In der Wissenschaft darf man nicht einfach etwas behaupten. Man muss jede Hypothese durch Experimente untermauern. Die Gesetze der Physik gelten also nur solange, bis ein Experiment zeigt, dass sie nicht stimmen. 

Zum Beispiel glaubte man sehr lange dass schwere Gegenstände schneller fallen als leichte Gegenstände. Ein Experiment mit zwei Kugeln zeigte, dass alle Körper im Vakuum gleich schnell fallen. In dem Experiment wurden eine Kugel aus Eisen und eine Kugel aus Holz mit der gleichen Größe aus der gleichen Höhe gleichzeitig fallen gelassen. Beide Kugeln kamen gleichzeitig am Boden an.

  • Wie tut man nun, wenn so ein Fall eintritt? Wie kommt man dann wieder zu einem Gesetz?

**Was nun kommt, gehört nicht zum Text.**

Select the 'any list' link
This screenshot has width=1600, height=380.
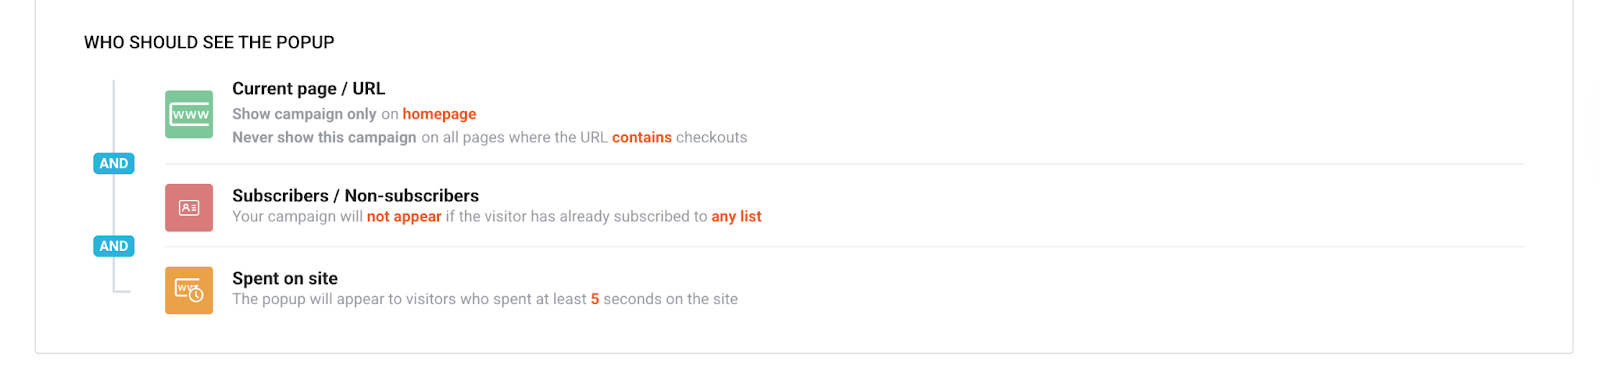[x=736, y=216]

Du musst quasi zurück an den Start, eine neue Hypothese aufstellen und diese mit Experimenten überprüfen.

Als Leitfaden zum Forschen gibt es den Forschungskreislauf:

  1. Forschen beginnt beim genauen Beobachten der Natur.

  2. Dir fällt etwas auf und du fragst dich wie es dazu kommt (Forschungsfrage). Du schaust dir das Phänomen öfter an oder probierst es dann mit einem Experiment nachzumachen. Da beginnt dann die Wissenschaft.

  3. Du stellst eine Vermutung auf, was passieren wird.

  4. Du überprüfst deine Vermutung mit einem Experiment. Der Fachbegriff für Vermutung ist Hypothese. Deine Hypothese muss also überprüfbar sein.

  5. Das Ergebnis aus deinem Experiment wird dir dann zeigen, ob die Hypothese richtig oder falsch war.